Compare State-Epoch Data Between Groups¶
This tool uses 1.0 compute credits per hour.
Overview¶
The Compare State-Epoch Data Between Groups workflow compares state-epoch activity, correlation, and modulation metrics across two experimental groups using the CSV/H5 outputs generated by the Compare State Data Across Epochs tool. It ingests the per-group activity_per_state_epoch_data.csv, correlations_per_state_epoch_data.csv (or raw correlation H5 files), and modulation_vs_baseline_data.csv, then produces harmonized group tables, statistical summaries, and publication-ready previews. The comparison can be performed across states or epochs (one dimension per run) and supports trace-only, event-only, or dual-measure analyses.
Key capabilities:
- Validates that both groups share the same baseline state-epoch reference, state list, epoch list, and baseline modulation metadata.
- Supports paired or unpaired comparisons, automatic or user-specified parametric tests, and multiple correction strategies (Bonferroni, FDR, etc.).
- Calculates per-group descriptive statistics, ANOVA-style summaries, pairwise tests, and optional linear mixed-model (LMM) analyses for cell-level metrics.
- Reclassifies modulation significance at a new α threshold when requested, preserving the alpha/2 logic used in the baseline tool.
- Runs either two-group comparisons or a single-group collapse; single-group mode aggregates all provided recordings and reports within-group ANOVA/pairwise statistics while retaining the same output directory layout.
Design Benefits¶
- Structured inputs: By reusing the single-tool outputs (activity, correlation, modulation), each group already shares state/epoch labels, baseline metadata, and scaling, so comparison code can stay focused on higher-level logic.

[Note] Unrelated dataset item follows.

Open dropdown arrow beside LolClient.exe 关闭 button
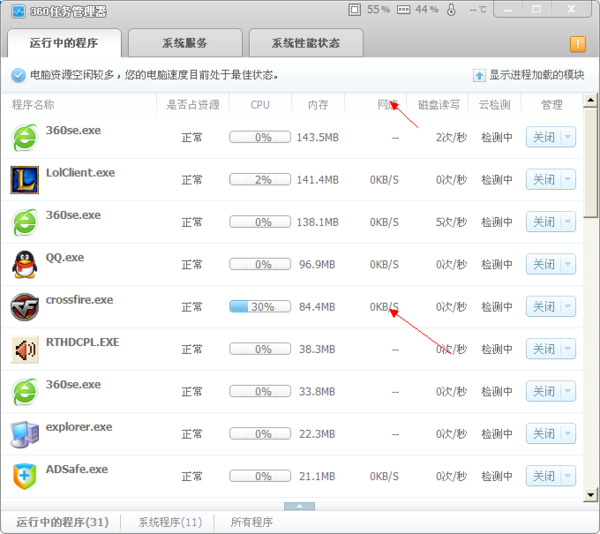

- Orthogonal flow control: Two explicit branches—trace vs event and state vs epoch—allow users to toggle modalities or comparison axes independently without touching other parameters.
- Targeted statistics: Limiting the engine to 2-way ANOVAs (state-by-group or epoch-by-group) avoids 3-way complexity while matching how the single tool reports per-dimension summaries; multiple-comparison correction is applied within each tested context.
Potential Future Expansion
Future versions may add a third comparison dimension so that a full three-way ANOVA (e.g., state × epoch × group) can be explored to support the additional complexity. If you’d like this feature, please reach out to inscopix.support@bruker.com.
Note
- Group 2 inputs are optional; the tool can run in "single group" mode to collapse recordings and produce per-group ANOVA/pairwise outputs. Single-group runs still require at least two subjects so statistical tests remain valid.
- When correlation data is provided in H5 format, it must include the
traceand/oreventgroups produced by Compare State Data Across Epochs. The tool converts them to the same schema as the CSV files automatically.
Input Data¶
Compatibility
This tool is designed to work exclusively with outputs from the Compare State Data Across Epochs tool. It is not compatible with outputs from the Compare Neural Activity Across States tool, as the data structures differ between these workflows.
All input files must come directly from Compare State Data Across Epochs and use the same configuration (states, epochs, baseline definitions, scaling choices). Each run must include at least two activity_per_state_epoch_data.csv files for Group 1 because the statistical tests require more than one subject. You may omit Group 2 entirely to run a single-group analysis; when two groups are supplied, every modality present for Group 1 must also be provided for Group 2 with matching file counts so comparisons remain balanced.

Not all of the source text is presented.